-------- BRANO DEL TESTO
La mia prima preoccupazione: rimanere leale

La mia prima preoccupazione: rimanere leale

NARRATO DA ALEXEI DAVIDJUK

Era il 1947 e, ad alcuni chilometri dalla cittadina di Laskiv, in Ucraina, vicino al confine polacco, il mio amico Stepan, maggiore di me, faceva la spola per portare di nascosto letteratura biblica dalla Polonia in Ucraina. Una notte una guardia di frontiera lo vide, lo inseguì e gli sparò. Dodici anni dopo, la morte di Stepan influì in modo drammatico sulla mia vita come spiegherò più avanti.

QUANDO nacqui, nel 1932, a Laskiv c’erano dieci famiglie di Studenti Biblici, come venivano chiamati allora i testimoni di Geova. Tra questi c’erano i miei genitori, che furono un ottimo esempio di lealtà e fedeltà a Geova Dio fino alla morte, a metà degli anni ’70. In tutta la mia vita, essere leale e fedele a Dio è stata anche la mia prima preoccupazione. — Salmo 18:25.

Nel 1939, l’anno in cui iniziò la seconda guerra mondiale, la parte della Polonia orientale in cui vivevamo fu annessa all’Unione Sovietica. Rimanemmo sotto la dominazione sovietica fino al giugno 1941, quando i tedeschi invasero la zona e la occuparono.

Durante la seconda guerra mondiale passai dei momenti difficili a scuola. Ai ragazzi veniva insegnato a cantare inni nazionalistici e a partecipare a esercitazioni militari. In effetti parte del nostro addestramento consisteva nell’imparare a lanciare bombe a mano. Ma io rifiutai sia di cantare inni patriottici che di partecipare a esercitazioni militari. Imparare in tenera età a sostenere le mie convinzioni basate sulla Bibbia mi aiutò a rimanere fedele a Dio negli anni successivi.

Nel territorio della nostra congregazione c’erano così tante persone che si interessavano della verità biblica che due pionieri, come vengono chiamati i ministri dei testimoni di Geova a tempo pieno, furono mandati nella zona per aiutarle. Uno dei pionieri, Ilja Fedorovitsch, studiò la Bibbia anche con me e mi addestrò nel ministero. Durante l’occupazione tedesca Ilja fu deportato e rinchiuso in un campo di concentramento nazista, dove morì.

La lotta di mio padre per rimanere neutrale

Nel 1941 le autorità sovietiche cercarono di costringere mio padre a firmare un documento con cui si impegnava a versare del denaro per finanziare la guerra. Lui disse che non poteva sostenere nessuna delle parti in guerra e che, come servitore del vero Dio, sarebbe rimasto neutrale. Per questo fu bollato come nemico e condannato a quattro anni di prigione. Ma rimase in carcere solo quattro giorni. Perché mai? Perché la domenica dopo il suo arresto l’esercito tedesco occupò la zona in cui vivevamo.
----------------
** ATTIVITÀ DA SVOLGERE **
1/ Nel racconto di Alexei Davidjuk, per quanti giorni il padre rimase in carcere?
2/ Fornisci il seguito del racconto di Alexei Davidjuk dopo l'ultima frase riportata.
Le voci provengono da un'altra fonte.
-------- ESTRATTO DEI DATI
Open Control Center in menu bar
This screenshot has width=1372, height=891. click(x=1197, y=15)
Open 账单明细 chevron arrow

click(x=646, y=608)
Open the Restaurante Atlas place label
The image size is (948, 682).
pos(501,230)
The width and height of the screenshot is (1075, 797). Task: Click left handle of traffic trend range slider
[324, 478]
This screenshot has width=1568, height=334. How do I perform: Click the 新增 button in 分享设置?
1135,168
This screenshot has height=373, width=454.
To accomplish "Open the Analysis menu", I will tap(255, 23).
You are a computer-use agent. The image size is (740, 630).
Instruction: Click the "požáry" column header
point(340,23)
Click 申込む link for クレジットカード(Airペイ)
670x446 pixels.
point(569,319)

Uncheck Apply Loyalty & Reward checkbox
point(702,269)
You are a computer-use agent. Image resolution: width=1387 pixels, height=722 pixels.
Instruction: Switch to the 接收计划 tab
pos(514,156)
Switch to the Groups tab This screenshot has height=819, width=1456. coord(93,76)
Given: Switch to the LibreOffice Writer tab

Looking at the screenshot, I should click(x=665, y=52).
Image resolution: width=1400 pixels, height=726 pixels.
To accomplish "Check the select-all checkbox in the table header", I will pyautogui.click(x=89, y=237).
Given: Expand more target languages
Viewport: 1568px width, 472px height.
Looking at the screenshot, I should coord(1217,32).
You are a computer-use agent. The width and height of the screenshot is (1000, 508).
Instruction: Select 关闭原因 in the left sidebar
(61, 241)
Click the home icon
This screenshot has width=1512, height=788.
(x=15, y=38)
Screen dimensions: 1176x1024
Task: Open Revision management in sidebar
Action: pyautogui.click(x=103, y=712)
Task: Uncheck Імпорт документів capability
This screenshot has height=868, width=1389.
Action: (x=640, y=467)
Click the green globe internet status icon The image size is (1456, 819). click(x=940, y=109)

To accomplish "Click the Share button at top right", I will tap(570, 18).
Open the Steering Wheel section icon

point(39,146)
----------------
** RISULTATI PER ATTIVITÀ **
1/ Quattro giorni.

2/
Quando le guardie carcerarie vennero a sapere che i tedeschi erano vicini, aprirono le porte della prigione e fuggirono. Fuori gran parte dei detenuti vennero fucilati da soldati sovietici. Papà non uscì immediatamente, ma più tardi si rifugiò in casa di amici. Di là avvertì la mamma di portargli i documenti, che attestavano che era stato imprigionato per essersi rifiutato di sostenere lo sforzo bellico sovietico. Quando papà li presentò alle autorità tedesche, ebbe salva la vita.

I tedeschi volevano i nomi di tutti coloro che avevano cooperato con i sovietici. Insisterono che papà li denunciasse, ma lui rifiutò di farlo e spiegò la sua posizione neutrale. Chiunque avesse denunciato, uomo o donna che fosse, questi sarebbe stato fucilato. Quindi la neutralità di papà salvò la vita anche ad altri, che gli furono molto riconoscenti.

Lavoro clandestino

I sovietici tornarono in Ucraina nell’agosto 1944 e nel maggio 1945 finì in Europa la seconda guerra mondiale. Poi a motivo della cosiddetta cortina di ferro quelli di noi che si trovavano nell’Unione Sovietica rimasero tagliati fuori dal resto del mondo. Era difficile anche mantenere i contatti con i testimoni di Geova polacchi al di là del confine. Testimoni coraggiosi passavano di nascosto il confine e ritornavano con alcuni preziosi numeri della Torre di Guardia. Poiché il confine era solo a otto chilometri da casa nostra a Laskiv, sentivo parlare dei pericoli che correvano quei corrieri.

Per esempio un Testimone, Silvester, passò due volte il confine e tornò ogni volta senza incidenti. Ma la terza volta fu scoperto dalla polizia di frontiera con i cani da guardia. I militari gli gridarono di fermarsi, ma Silvester se la diede a gambe. L’unica possibilità di sfuggire ai cani era gettarsi in un lago vicino. Passò tutta la notte con l’acqua fino al collo, nascondendosi fra le canne. Finalmente, quando la pattuglia desistette dal cercarlo, Silvester arrivò barcollando a casa, esausto.

Come si è già detto, Stepan, nipote di Silvester, rimase ucciso mentre cercava di passare il confine. Eppure era importante continuare a mantenere i contatti con il popolo di Geova. Grazie agli sforzi di corrieri coraggiosi fummo in grado di ricevere cibo spirituale e utili suggerimenti.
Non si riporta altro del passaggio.